И снова в моих руках старый потёртый фотоальбом с черно-белыми фотографиями. Целеустремленные взгляды лиц, чистые улыбки, где-то наивные глаза и всё это так свежо, так привлекательно для сегодняшнего дня. И неужели я вижу это один? Мои руки дрожат, переворачивая страницу за страницей. Этот альбом скоро превратиться в пепел, и никто не вспомнит того времени, когда у людей были верные стремления.

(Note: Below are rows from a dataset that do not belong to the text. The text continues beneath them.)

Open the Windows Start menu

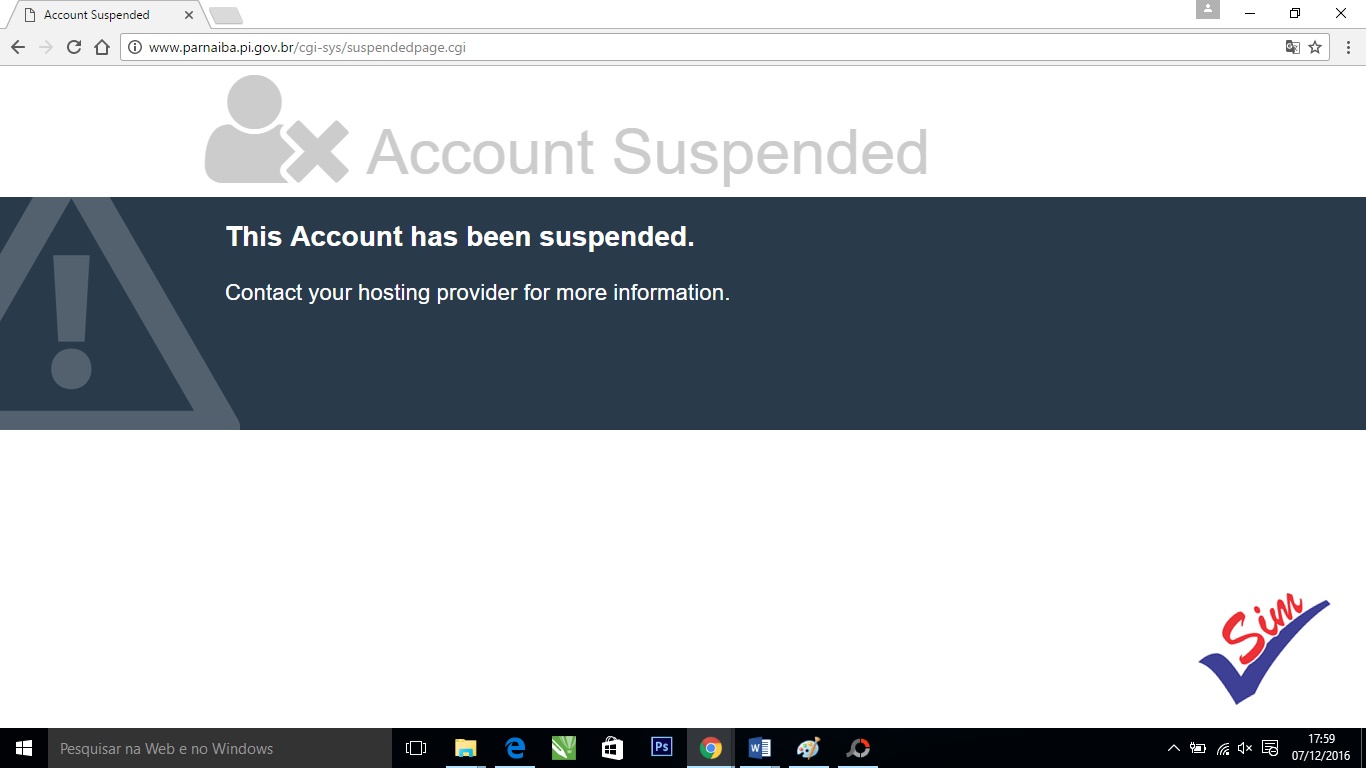click(x=24, y=748)
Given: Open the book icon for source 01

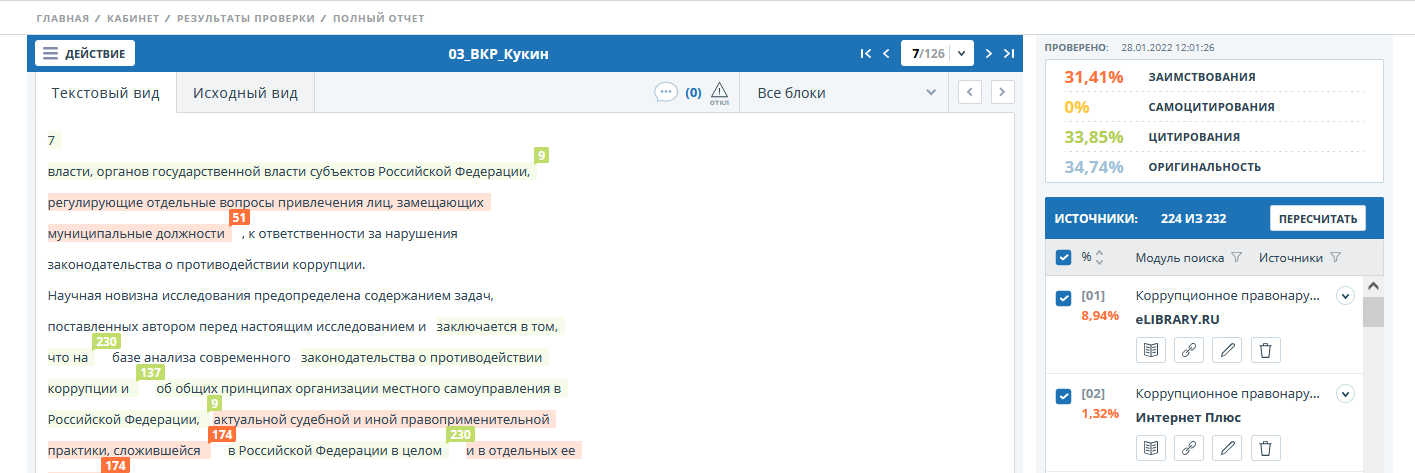Looking at the screenshot, I should click(x=1151, y=350).
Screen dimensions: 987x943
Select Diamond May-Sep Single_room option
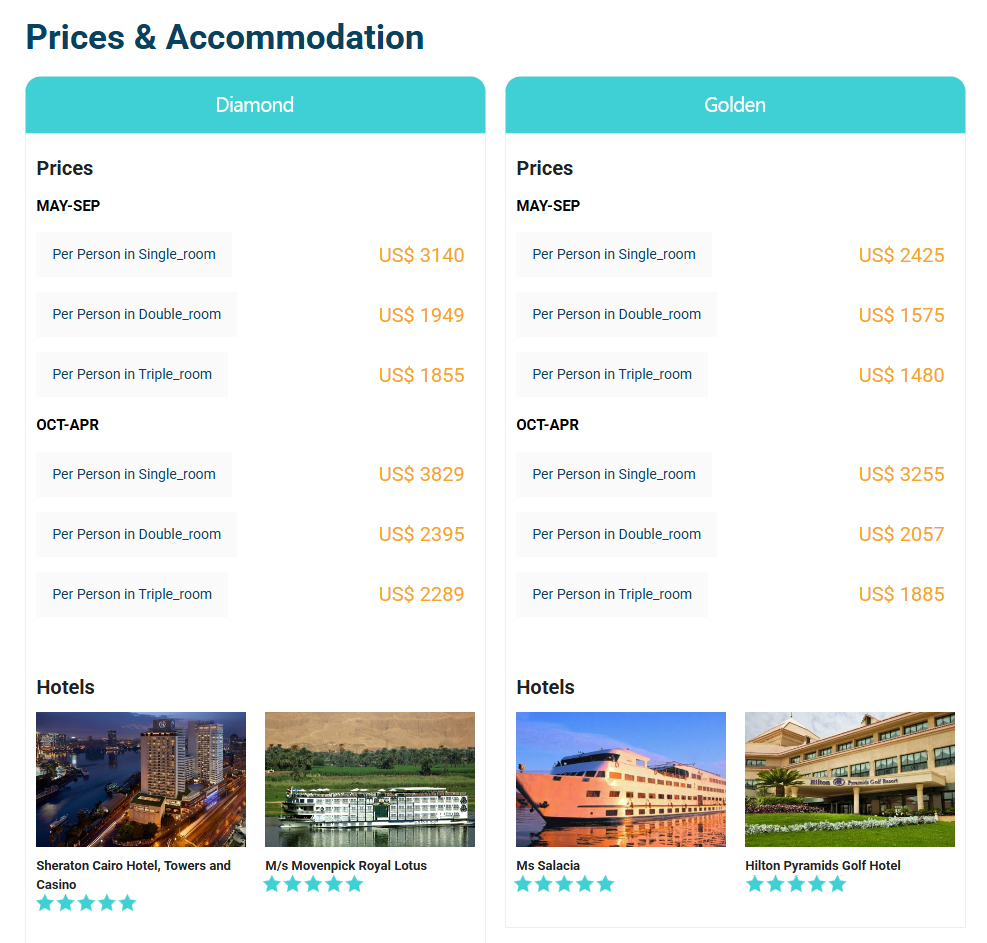tap(134, 254)
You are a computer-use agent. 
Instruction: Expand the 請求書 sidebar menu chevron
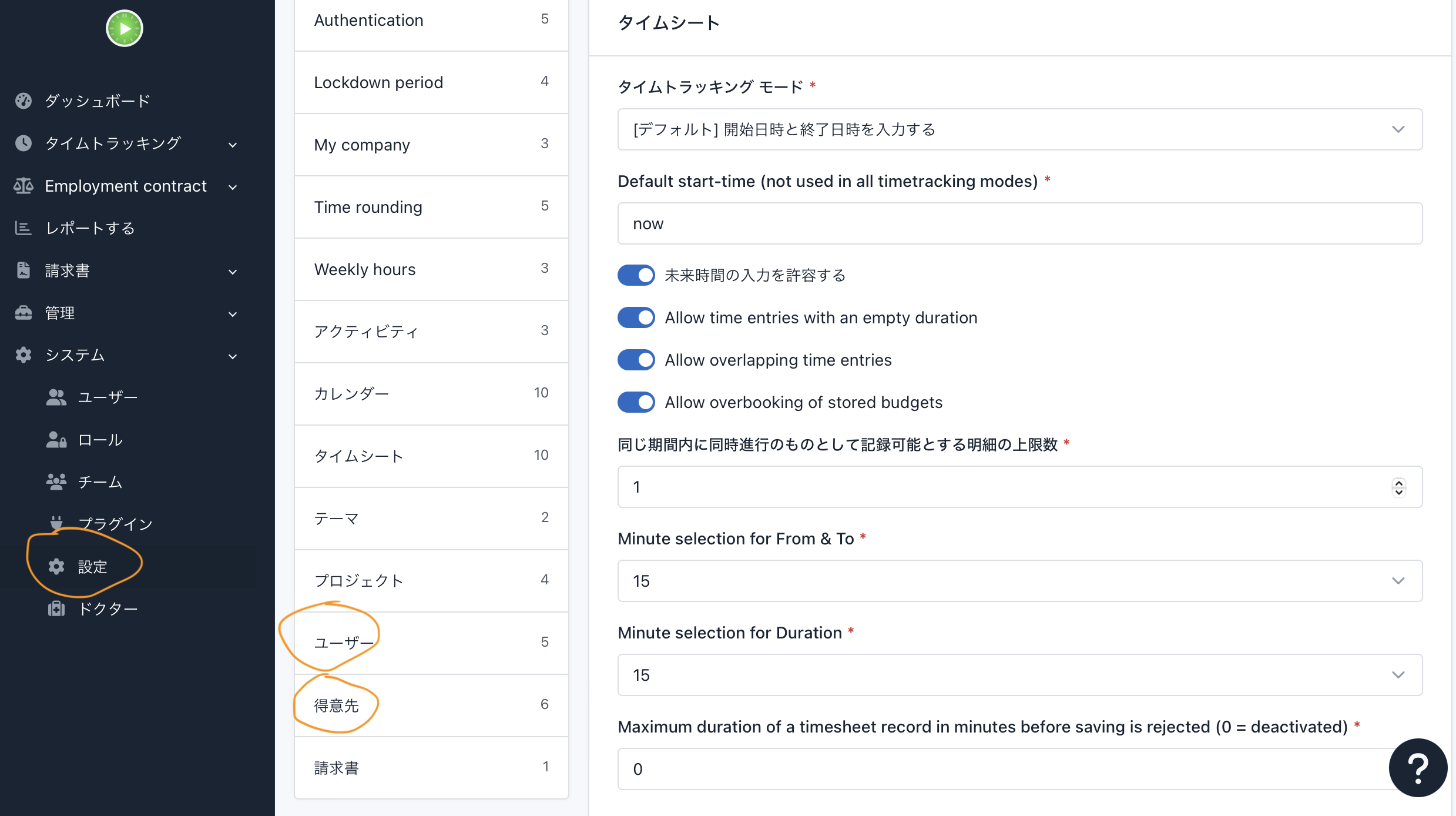pyautogui.click(x=233, y=271)
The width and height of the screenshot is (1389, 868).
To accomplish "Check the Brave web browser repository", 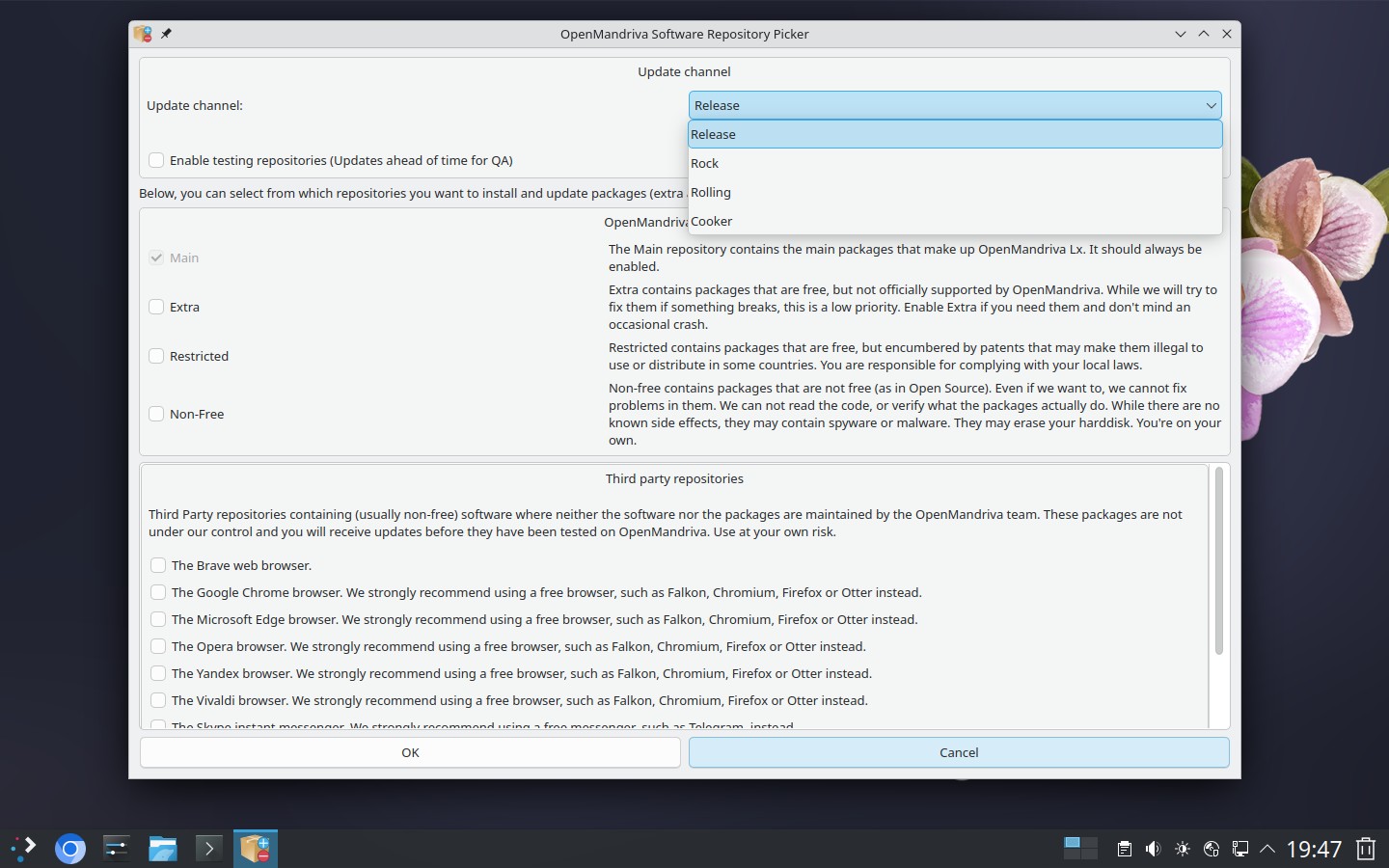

Выкручиваю тумблер окружающего шума на минимум и ставлю пластинку той эпохи. Лёгкие поскрипывания, моя любимая пластинка слегка затёрта от долгих ностальгических телепортаций в прошлые события. Раньше мы лучше знали себя, мы оттачивали свои способности в идеях, фантазиях, умении выходить из разных ситуаций. Раньше наша жизнь была реальностью. Мы следовали по ней, зная грани между действительным и вымыслом. Улица была нашим брендом, КПК, Сетью, нашими сверхспособностями. Дворовая команда, общение, обмен книгами, разговоры на лавочках о проблемах и интересных событиях. Я открываю глаза и вижу саднящее солнце, скамьи, под которыми пустые бутылки из-под алкоголя, оставленные отравленными душами. Мне не надо носом чуять ветер перемен, когда беспроводная связь способна мне показать кто насколько похудел, чего съел, где побывал, с кем переспал. Я знаю ваши вкусы, я знаю ваше времяпрепровождение, вы не удивляете, с вами скучно!